Self mockery is the signal of modernity

I remember 1992, the first time I went to Auschwitz with my girlfriend.
We came back to Krakow, got drunk on vodka, fell asleep, woke up and discovered we had covered each other’s forearms with tattoos and prison numbers – in ballpoint pen. Later we got drunk on more vodka as we discussed war and history, and made love. Krakow was just a haze.
Poland has always had that effect, on me anyway. Its overwhelming maudlinness, its frequent ugliness and let’s face it excellent social lubricants – and, these days, a patched up heart - always brings out the same reaction, and earlier I wrote a piece of spirited free association, immediately after a week-long study visit to Poland with other journalists last week, paid for by the foreign ministry.
The reason for the ministry's exercise in public diplomacy is that
Poland, which comes bottom in many EU social and scientific indicators, and has a bit of a problem in Brussels with its conservative leadership, is clearly trying to promote itself as a modern, youthful, vibrant society and economy. We were asked to write a short piece on what we think of Poland as a new member of the EU. I think Poland's membership is great, but my opinion is irrelevant. More profitable is to answer the question: what does the rest of Europe think of Poland as an EU member - and how can Poland make itself more popular and successful.

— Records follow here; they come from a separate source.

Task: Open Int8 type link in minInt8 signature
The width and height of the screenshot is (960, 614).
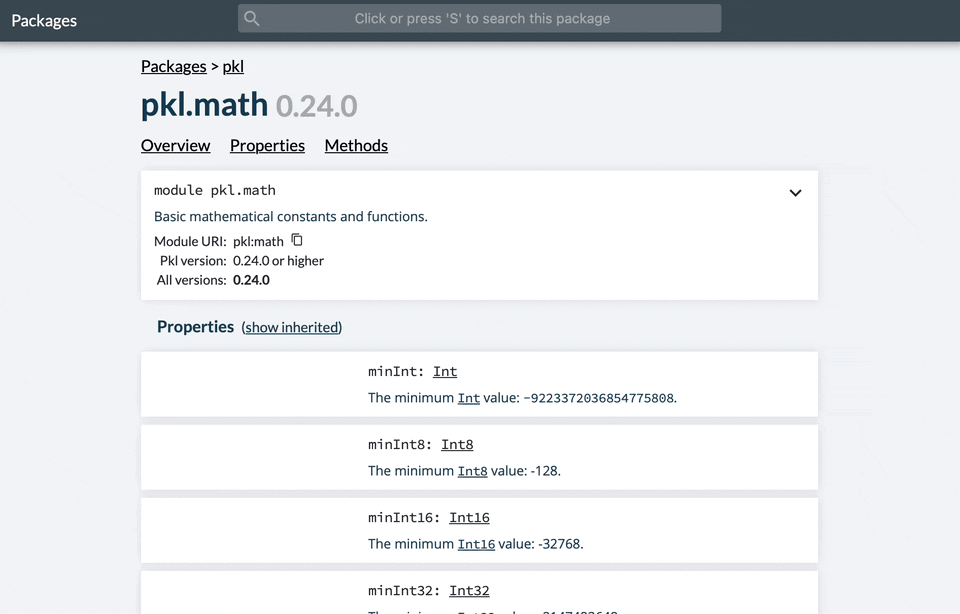Action: pos(457,444)
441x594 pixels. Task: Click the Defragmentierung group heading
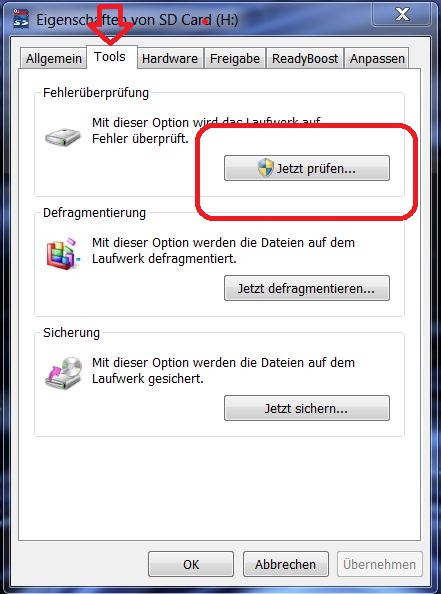point(94,213)
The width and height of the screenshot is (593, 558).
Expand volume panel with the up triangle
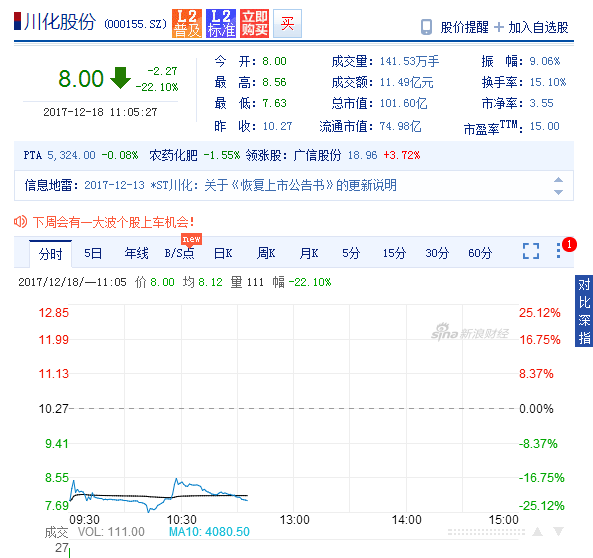tap(537, 532)
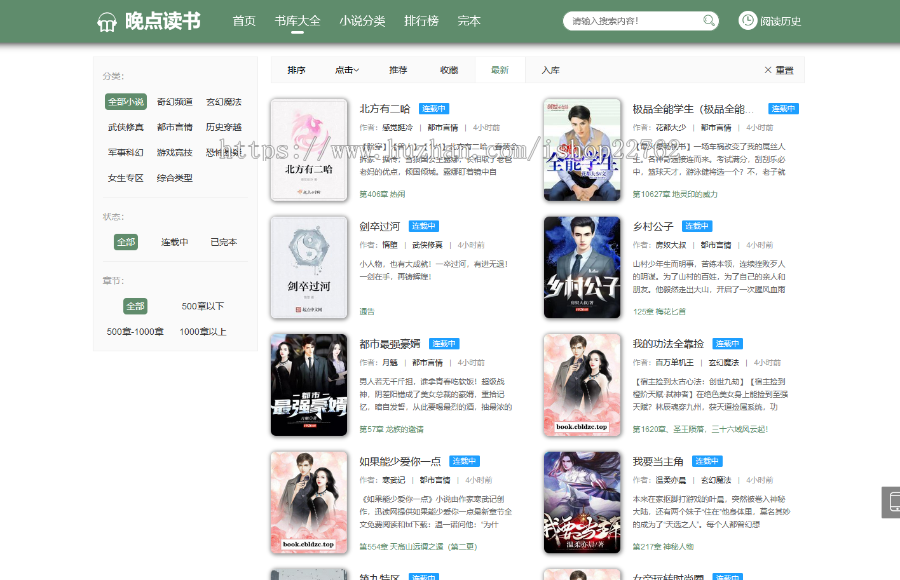Click the 晚点读书 headphone logo icon

pyautogui.click(x=107, y=22)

I have before me a document from the Rzeszow investment agency, which informs me that the university of Rzeszow has twenty-thousand students and there “more and more graduates every year”. Heineken, we are told, has invested here, and labour costs are a fifth of what they are in the UK. Rszeszow is a partner city of Klagenfurt. Every tenth IT specialist in Poland graduated from the city.
I read this yadda, yadda at home, given to me after an investment seminar in that city on Monday– and I find my mind alas drifting back, to misty autumn streets in the old town of Krakow, holding the hands of a tragic Polish girl in tight skirt, black tights and a masters degree in philosophy, who told me all about Sobibor, Treblinka, Auschwitz, the Warsaw uprising – and Czeslaw Milosz. Statistics about how Rszeszow region is the trade cross-roads for south eastern region of Europe do not tether me to the here and now, I am afraid. So now to the essence of this article.
Why is this? Why is the tragedy of Polish history much more interesting than the groovy new Poland of the EU future that the foreign ministry wants to promote. Is it only me, and my personal history, or would others have the same perception? If the latter is the case, I think the foreign ministry should take stock.
I think the latter is the case. Not all investors or tourists care about history of course, but that is the wrong approach: there are many would be investors who do know about Polish history who could be persuaded to come if that knowledge is linked with the hard facts about investment opportunities. The sorrow and the pity could make a difference between a French firm buying into Malaysia or buying into Poland.
This campaign has to be managed carefully, so as not to put off those not interested in history at all, and perhaps to hold back the innate tendency of Poles to be off-puttingly gloomy and or a bit arrogant about their past when allowed to be themselves. Last week I met Poles who were cravenly lost in a transatlantic businessman's identity; but I suspect there are strong countervailing, pompous nationalist forces in today's Poland of the Kaczynskis that will act backwardly on the collective personality.
May I propose some slogans which, while they might not be used - should not be used - are markers for the new identity not in what they say but the manner in which they deal with Poland's property: its past, That is, mocking, sardonic and subversive, sending up native tendencies and showing rather than just stating that Poland is a modern country, since mockery is the pre-eminent modern idiom.

Holocaust

So: the current investment and tourism slogan is “the heart of Europe”, a cliché if there ever was one, and not even unique, since about half a dozen other countries lay claim to the same thing. It's accompanied by a cute heart that reminds me of some nice girl with a ponytail presenting some investment campaign or other but doesn't really communicate much.
How about something invoking the holocaust; it is a huge taboo at the moment, and the British comedian Sacha Baron Cohen, with his alter ego Borat the Kazakh reporter, is becoming a cult figure in the US for his film, where he travels around the country making faux-naif jokes about Jews which people take at face value. The film gets five star reviews in the US and British media, and liberals everywhere love its sophistication, because the joke is on the anti-semites.
So - on the mockery theme - where Australia has “where the hell are you, mate” as its campaign which is very successful. Poland could have something like “People used to come here to work for free”; or “Millions came and never left”, which echoes yet subverts a whole history of serious investment/ corporate recruitment slogans.
Okay, so maybe not. But you get the gist. Moving on to a less controversial subject a picture of the Mazurian lakes in autumn, emphasising the emptiness. "They have all gone to work in England." Or, a picture of a bottle of expensive bottle of vodka and the words "Rarer than a successful cavalry charge."
My time is up. Polish history packs a wallop, if managed and mediated rightly.